● Exercise:
Every record here needs to be written out again exactly.

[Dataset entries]
--- START ---

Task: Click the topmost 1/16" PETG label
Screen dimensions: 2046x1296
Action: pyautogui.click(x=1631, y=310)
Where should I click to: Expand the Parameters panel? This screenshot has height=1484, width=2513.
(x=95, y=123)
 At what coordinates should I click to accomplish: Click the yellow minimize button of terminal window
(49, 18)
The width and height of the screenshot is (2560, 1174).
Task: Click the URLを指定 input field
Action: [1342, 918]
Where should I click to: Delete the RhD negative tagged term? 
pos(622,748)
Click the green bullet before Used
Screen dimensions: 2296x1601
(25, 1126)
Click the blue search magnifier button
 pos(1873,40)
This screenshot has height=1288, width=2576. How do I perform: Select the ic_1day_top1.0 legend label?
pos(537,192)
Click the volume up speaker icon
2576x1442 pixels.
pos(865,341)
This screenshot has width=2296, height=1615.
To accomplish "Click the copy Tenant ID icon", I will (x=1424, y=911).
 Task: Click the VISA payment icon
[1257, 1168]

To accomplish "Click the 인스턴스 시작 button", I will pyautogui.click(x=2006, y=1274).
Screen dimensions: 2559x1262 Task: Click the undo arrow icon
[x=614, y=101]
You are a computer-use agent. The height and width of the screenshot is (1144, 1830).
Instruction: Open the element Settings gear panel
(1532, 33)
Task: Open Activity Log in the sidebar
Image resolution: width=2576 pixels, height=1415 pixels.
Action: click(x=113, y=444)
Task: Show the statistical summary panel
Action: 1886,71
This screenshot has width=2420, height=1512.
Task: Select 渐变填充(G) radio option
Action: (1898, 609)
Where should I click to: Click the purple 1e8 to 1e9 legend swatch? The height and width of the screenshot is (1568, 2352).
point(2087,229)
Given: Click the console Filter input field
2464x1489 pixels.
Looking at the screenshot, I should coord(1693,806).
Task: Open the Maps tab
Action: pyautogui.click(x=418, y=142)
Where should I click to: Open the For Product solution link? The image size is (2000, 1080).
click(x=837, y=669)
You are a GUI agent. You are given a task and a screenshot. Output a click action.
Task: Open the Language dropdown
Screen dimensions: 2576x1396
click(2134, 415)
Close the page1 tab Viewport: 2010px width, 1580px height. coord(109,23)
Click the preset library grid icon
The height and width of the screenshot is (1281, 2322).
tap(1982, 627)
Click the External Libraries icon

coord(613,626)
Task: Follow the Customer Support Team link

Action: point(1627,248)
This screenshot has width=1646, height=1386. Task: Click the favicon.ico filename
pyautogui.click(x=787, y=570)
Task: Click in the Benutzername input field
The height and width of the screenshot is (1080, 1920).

--- END ---

● Task output:
Task: Click the topmost 1/16" PETG label
Screen dimensions: 2046x1296
Action: pyautogui.click(x=1631, y=310)
Where should I click to: Expand the Parameters panel? This screenshot has height=1484, width=2513.
(x=95, y=123)
 At what coordinates should I click to accomplish: Click the yellow minimize button of terminal window
(49, 18)
The width and height of the screenshot is (2560, 1174).
Task: Click the URLを指定 input field
Action: [1342, 918]
Where should I click to: Delete the RhD negative tagged term? 
pos(622,748)
Click the green bullet before Used
Screen dimensions: 2296x1601
(25, 1126)
Click the blue search magnifier button
 pos(1873,40)
This screenshot has height=1288, width=2576. How do I perform: Select the ic_1day_top1.0 legend label?
pos(537,192)
Click the volume up speaker icon
2576x1442 pixels.
pos(865,341)
This screenshot has width=2296, height=1615.
To accomplish "Click the copy Tenant ID icon", I will (x=1424, y=911).
 Task: Click the VISA payment icon
[1257, 1168]

To accomplish "Click the 인스턴스 시작 button", I will pyautogui.click(x=2006, y=1274).
Screen dimensions: 2559x1262 Task: Click the undo arrow icon
[x=614, y=101]
You are a computer-use agent. The height and width of the screenshot is (1144, 1830).
Instruction: Open the element Settings gear panel
(1532, 33)
Task: Open Activity Log in the sidebar
Image resolution: width=2576 pixels, height=1415 pixels.
Action: click(x=113, y=444)
Task: Show the statistical summary panel
Action: 1886,71
This screenshot has width=2420, height=1512.
Task: Select 渐变填充(G) radio option
Action: (1898, 609)
Where should I click to: Click the purple 1e8 to 1e9 legend swatch? The height and width of the screenshot is (1568, 2352).
point(2087,229)
Given: Click the console Filter input field
2464x1489 pixels.
Looking at the screenshot, I should coord(1693,806).
Task: Open the Maps tab
Action: pyautogui.click(x=418, y=142)
Where should I click to: Open the For Product solution link? The image size is (2000, 1080).
click(x=837, y=669)
You are a GUI agent. You are given a task and a screenshot. Output a click action.
Task: Open the Language dropdown
Screen dimensions: 2576x1396
click(2134, 415)
Close the page1 tab Viewport: 2010px width, 1580px height. coord(109,23)
Click the preset library grid icon
The height and width of the screenshot is (1281, 2322).
tap(1982, 627)
Click the External Libraries icon

coord(613,626)
Task: Follow the Customer Support Team link

Action: point(1627,248)
This screenshot has width=1646, height=1386. Task: Click the favicon.ico filename
pyautogui.click(x=787, y=570)
Task: Click in the Benutzername input field
The height and width of the screenshot is (1080, 1920).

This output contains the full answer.